━━━ Material shown

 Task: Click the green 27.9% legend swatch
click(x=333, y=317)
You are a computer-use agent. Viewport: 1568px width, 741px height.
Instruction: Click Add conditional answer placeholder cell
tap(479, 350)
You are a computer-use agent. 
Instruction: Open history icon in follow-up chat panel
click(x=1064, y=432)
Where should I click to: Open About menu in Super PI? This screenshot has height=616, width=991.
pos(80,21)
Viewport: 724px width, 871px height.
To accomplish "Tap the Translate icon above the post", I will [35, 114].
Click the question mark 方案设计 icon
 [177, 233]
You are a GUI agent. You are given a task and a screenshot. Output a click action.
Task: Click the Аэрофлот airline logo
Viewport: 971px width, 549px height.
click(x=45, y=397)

━━━━━━

§ **Request**:
Write out all of the lines above again, word for word and in the same order.

§ **Exercise solution**:
 Task: Click the green 27.9% legend swatch
click(x=333, y=317)
You are a computer-use agent. Viewport: 1568px width, 741px height.
Instruction: Click Add conditional answer placeholder cell
tap(479, 350)
You are a computer-use agent. 
Instruction: Open history icon in follow-up chat panel
click(x=1064, y=432)
Where should I click to: Open About menu in Super PI? This screenshot has height=616, width=991.
pos(80,21)
Viewport: 724px width, 871px height.
To accomplish "Tap the Translate icon above the post", I will [35, 114].
Click the question mark 方案设计 icon
 [177, 233]
You are a GUI agent. You are given a task and a screenshot. Output a click action.
Task: Click the Аэрофлот airline logo
Viewport: 971px width, 549px height.
click(x=45, y=397)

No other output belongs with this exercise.